Marble Slab Fudge
Without the marble slab and other goodies that fudge shops have that we don’t, this recipes comes very close to slab fudge.
2 1/2 Pound Batch
4 cups superfine granulated sugar
1/2 cup less 2 tablespoons corn syrup
1/3 teaspoon salt
1 1/4 cups whipping cream
1 1/2 teaspoons vanilla extract (optional)
1/3 cup cocoa (for chocolate fudge)
3/4 cup peanut butter (for peanut butter fudge)
1 cup chopped nuts (optional)
6 1/4 Pound Batch
10 cups superfine granulated sugar
1 cup plus 2 tablespoons light corn syrup
3/4 teaspoon salt
3 cups whipping cream
4 teaspoons vanilla extract (optional)
3/4 cup plus 2 tablespoons cocoa (for chocolate fudge)
2 cups peanut butter (for peanut butter fudge)
2 1/2 cups chopped nuts (optional)
Use a 3-quart saucepan for the small batch or an 8-quart stockpot for the large batch. Measure all ingredients including optional cocoa and/or peanut butter, but not the other flavorings or optional nuts. Put into the saucepan; butter upper sides of the saucepan. Grease an 8-inch square pan for the small batch or a jellyroll pan for the large batch. Fill the kitchen sink with 1/2 inch of water.

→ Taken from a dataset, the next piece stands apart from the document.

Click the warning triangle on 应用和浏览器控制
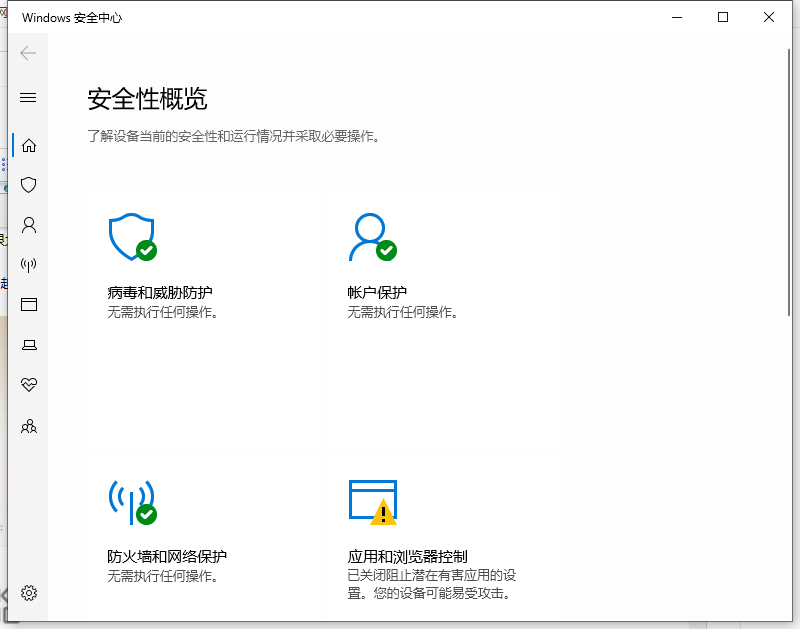click(x=385, y=513)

Dissolve sugar, stirring constantly with a wooden spoon over low heat until butter melts and the spoon glides smoothly over bottom of pan. Increase heat to medium and bring to a boil. Wash down any crystals that may have formed with a pastry brush dipped in hot water, using as little water as possible.
Clip a candy thermometer to the side of the saucepan. Reduce heat while retaining boil. Stir no more than necessary. Test in ice water when mixture thickens and bubbles become noisy. A ball, formed in ice water, should hold its shape until heat from your hand begins to flatten t and it should be slightly chewy, approximately 236 degrees F to 240 degrees F.
Remove saucepan from heat and place it in the sink. Add extract without stirring, then allow to cool. Stir when lukewarm and skin forms on top (110 degrees F).
Stir fudge thoroughly but not vigorously by hand, with electric mixer, or with food processor. Pause frequently to allow fudge to react. Watch for fudge to chicken, lose its sheen, become lighter in color or streaked with lighter shade, give off some heat, and suddenly stiffen. If mixing by hand, fudge will “snap” with each stroke; by mixer, mixer waves will become very distinct; by food processor, fudge will flow sluggishly back to center with processor stopped. Add any optional nuts before fudge totally candies. Pour, score, and store when cool in airtight container in the refrigerator or at room temperature. The recipe can be frozen.
NOTE: To make different flavors, use concentrated pure extracts. Use 1 (.125 fluid ounce) bottle for the small batch and 2 1/2 to 3 (.125 fluid ounce) bottle for the large batch.